Relatively cheap drones or accessible drone-centric services with advanced sensors and imaging capabilities are certainly giving farmers new opportunities to increase yields and lessen crop damage.

According to an article published by the MIT Technology Review, aerial shots from drones can reveal patterns that could indicate irrigation problems, soil variations, and pest or fungal infestations. Drones equipped with multispectral sensors can also highlight differences between healthy and distressed plants. The ability of a drone to cover large track of lands within a short period can make surveying or monitoring more efficient.

The use of drones in agriculture nonetheless supports the concept of precision agriculture—a farming management concept based on observing, measuring, and responding to inter and intra-field variability in crops.

Further details of the MIT Technology Review report are in the article “Agricultural Drones” published in 2015 and authored by Chris Anderson.

4. Using drones to observe and study dangerous natural phenomenon

Engineering students at Oklahoma State University are working to develop drones that are sturdy enough to fly into dangerous storms to observe and collect data.

The National Aeronautics and Space Administration or NASA has used drones to study the weather. For example, Hurricane and Severe Storm Sentinel or HS3 has been studying storms from above. It is able to approach hurricanes closer than any pilot aircraft could ever safely attempt.

The HS3 is part of the five-year HS3 Hurricane Mission specifically designed to investigate the processes that underlie hurricane formation and intensity change in the Atlantic Ocean basin. HS3 is motivated by hypotheses related to the relative roles of the large-scale environment and storm-scale internal processes.

Other scientists have also been using drones to study other natural phenomenon or to survey geological features. Some have used this technology to capture images and video footages of volcanic explosions. Others have use this to survey lands as part of oil exploration.

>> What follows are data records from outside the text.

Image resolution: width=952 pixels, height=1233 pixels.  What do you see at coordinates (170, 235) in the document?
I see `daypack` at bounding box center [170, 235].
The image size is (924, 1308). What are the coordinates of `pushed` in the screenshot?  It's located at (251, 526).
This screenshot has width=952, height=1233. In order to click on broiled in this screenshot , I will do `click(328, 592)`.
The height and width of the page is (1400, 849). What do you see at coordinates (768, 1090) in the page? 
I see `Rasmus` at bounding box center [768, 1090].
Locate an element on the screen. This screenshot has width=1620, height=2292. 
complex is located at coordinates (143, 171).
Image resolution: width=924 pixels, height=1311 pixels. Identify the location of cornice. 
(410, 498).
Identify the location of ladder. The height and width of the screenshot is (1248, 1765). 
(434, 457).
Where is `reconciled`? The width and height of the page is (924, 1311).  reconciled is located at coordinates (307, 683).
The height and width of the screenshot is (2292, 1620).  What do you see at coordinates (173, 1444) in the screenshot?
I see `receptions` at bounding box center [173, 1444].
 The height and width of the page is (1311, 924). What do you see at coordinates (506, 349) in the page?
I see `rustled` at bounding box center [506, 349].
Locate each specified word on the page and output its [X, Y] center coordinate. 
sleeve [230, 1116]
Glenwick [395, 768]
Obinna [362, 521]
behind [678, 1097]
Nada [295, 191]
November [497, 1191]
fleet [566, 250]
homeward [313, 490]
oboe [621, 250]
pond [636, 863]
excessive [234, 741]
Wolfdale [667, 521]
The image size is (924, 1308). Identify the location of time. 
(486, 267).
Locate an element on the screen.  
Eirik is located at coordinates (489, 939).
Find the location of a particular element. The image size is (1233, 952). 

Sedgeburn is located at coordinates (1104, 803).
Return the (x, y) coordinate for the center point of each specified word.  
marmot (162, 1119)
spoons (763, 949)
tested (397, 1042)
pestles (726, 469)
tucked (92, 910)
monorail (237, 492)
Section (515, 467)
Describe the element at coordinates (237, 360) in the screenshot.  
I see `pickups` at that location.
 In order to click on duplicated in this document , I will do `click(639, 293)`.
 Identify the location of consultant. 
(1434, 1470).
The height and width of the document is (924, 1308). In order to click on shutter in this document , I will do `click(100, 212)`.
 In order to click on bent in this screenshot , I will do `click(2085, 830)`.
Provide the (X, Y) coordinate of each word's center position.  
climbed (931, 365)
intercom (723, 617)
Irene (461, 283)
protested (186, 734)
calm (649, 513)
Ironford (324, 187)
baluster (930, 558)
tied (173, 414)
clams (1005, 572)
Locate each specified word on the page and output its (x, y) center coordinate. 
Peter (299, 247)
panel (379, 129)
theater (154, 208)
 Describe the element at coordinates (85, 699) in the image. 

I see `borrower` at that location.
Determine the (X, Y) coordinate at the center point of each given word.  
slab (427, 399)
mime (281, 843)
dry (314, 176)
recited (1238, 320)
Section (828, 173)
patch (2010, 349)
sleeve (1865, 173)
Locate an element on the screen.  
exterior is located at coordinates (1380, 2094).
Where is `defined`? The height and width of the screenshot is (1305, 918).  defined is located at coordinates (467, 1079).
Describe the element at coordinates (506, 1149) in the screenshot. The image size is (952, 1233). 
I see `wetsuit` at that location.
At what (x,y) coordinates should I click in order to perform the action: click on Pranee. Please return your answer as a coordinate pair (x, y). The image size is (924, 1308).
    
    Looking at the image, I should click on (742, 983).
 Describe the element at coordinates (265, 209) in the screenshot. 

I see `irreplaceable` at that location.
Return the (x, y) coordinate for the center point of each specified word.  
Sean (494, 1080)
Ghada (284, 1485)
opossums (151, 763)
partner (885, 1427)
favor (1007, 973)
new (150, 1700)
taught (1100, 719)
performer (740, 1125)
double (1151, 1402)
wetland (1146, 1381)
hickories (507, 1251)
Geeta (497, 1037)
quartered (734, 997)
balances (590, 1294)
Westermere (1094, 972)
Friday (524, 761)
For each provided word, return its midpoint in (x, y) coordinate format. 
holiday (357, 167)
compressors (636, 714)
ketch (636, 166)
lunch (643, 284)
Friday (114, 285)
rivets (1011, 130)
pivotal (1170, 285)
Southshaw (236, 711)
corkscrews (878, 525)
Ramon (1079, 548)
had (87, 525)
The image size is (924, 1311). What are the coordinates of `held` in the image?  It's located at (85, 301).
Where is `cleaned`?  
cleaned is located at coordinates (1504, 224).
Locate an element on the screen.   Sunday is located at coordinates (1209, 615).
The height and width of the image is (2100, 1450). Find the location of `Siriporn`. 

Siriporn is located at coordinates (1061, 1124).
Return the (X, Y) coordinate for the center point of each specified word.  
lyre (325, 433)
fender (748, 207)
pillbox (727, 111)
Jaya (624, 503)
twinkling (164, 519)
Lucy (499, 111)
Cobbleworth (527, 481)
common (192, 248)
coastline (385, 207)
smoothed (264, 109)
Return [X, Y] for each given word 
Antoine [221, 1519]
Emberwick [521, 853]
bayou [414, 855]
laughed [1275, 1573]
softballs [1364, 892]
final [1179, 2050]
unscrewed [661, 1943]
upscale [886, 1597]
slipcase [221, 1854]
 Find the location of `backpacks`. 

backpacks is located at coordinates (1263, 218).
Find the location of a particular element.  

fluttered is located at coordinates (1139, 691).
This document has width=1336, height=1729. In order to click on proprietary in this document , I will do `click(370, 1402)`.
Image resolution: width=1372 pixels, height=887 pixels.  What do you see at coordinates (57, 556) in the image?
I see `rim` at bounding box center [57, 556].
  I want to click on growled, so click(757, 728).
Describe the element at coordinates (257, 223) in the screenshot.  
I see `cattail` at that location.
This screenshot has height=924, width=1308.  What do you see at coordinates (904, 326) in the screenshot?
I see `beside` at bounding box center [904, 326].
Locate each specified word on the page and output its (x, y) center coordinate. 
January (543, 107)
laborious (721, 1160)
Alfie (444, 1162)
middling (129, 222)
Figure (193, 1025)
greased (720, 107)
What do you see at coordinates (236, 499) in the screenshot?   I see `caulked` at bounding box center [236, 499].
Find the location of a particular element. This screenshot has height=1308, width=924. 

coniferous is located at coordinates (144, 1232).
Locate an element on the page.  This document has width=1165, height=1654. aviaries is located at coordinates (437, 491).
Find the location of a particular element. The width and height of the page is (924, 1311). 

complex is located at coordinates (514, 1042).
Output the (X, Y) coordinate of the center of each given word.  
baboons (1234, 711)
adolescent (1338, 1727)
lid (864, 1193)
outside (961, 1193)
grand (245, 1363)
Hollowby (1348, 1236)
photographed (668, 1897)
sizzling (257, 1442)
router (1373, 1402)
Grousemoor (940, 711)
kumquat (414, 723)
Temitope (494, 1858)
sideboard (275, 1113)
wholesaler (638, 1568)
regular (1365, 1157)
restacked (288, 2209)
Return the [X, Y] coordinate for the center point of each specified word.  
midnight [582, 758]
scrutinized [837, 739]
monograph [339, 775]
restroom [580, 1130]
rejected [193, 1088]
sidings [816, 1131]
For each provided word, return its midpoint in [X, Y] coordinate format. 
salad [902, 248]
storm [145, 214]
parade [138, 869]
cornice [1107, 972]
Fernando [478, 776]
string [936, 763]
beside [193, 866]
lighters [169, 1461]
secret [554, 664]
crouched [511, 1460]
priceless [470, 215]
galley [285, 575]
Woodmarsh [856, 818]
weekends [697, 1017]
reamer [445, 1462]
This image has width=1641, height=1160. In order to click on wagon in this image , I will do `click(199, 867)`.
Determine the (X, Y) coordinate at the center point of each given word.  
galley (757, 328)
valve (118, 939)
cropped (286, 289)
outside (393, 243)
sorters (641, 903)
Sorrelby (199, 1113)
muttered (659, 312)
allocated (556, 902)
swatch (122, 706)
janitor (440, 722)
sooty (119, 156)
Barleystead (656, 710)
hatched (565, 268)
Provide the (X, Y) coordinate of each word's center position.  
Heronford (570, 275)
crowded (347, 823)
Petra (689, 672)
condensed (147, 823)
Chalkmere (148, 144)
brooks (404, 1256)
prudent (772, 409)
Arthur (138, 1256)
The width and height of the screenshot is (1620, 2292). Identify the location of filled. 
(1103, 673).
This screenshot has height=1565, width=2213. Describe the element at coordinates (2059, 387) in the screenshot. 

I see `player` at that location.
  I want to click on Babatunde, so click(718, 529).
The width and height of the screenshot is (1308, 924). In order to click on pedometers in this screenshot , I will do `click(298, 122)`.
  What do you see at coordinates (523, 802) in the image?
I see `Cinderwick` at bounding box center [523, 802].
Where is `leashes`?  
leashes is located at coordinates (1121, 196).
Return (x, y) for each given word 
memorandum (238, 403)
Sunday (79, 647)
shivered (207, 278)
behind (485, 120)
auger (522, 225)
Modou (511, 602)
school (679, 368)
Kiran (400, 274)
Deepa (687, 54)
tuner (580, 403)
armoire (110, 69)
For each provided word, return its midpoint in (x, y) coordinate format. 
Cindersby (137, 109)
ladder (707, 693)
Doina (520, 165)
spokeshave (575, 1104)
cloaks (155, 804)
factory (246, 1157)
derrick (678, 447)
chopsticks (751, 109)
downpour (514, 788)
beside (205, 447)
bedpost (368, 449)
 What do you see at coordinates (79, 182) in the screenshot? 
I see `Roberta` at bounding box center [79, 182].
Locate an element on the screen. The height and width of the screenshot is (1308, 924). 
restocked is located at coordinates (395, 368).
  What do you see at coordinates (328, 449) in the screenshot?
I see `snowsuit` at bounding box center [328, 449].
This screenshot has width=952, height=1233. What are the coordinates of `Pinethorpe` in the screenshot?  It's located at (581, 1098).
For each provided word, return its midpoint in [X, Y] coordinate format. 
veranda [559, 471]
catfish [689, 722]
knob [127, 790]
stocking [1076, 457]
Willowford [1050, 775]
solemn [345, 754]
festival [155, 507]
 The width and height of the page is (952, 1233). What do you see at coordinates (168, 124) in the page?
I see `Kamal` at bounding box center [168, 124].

Researchers are continuously developing sturdy drones that can brave active volcano. A report by Kelly Dickerson of Tech Insider mentioned that another practical use for drone technology includes recording and broadcasting videos, towing in shovels to scoop up rock samples, and capture smog for analysis. These data and information can help volcanologists predict when a volcano will erupt, where the lava will flow, and when or how to evacuate people.

Further details of the HS3 Hurricane Mission are available from the dedicated webpage deployed and maintained by NASA and the US government. Details of the report of Dickerson are in the article “Drone are unlocking the secrets of volcanoes” published in 2015 by Tech Insider.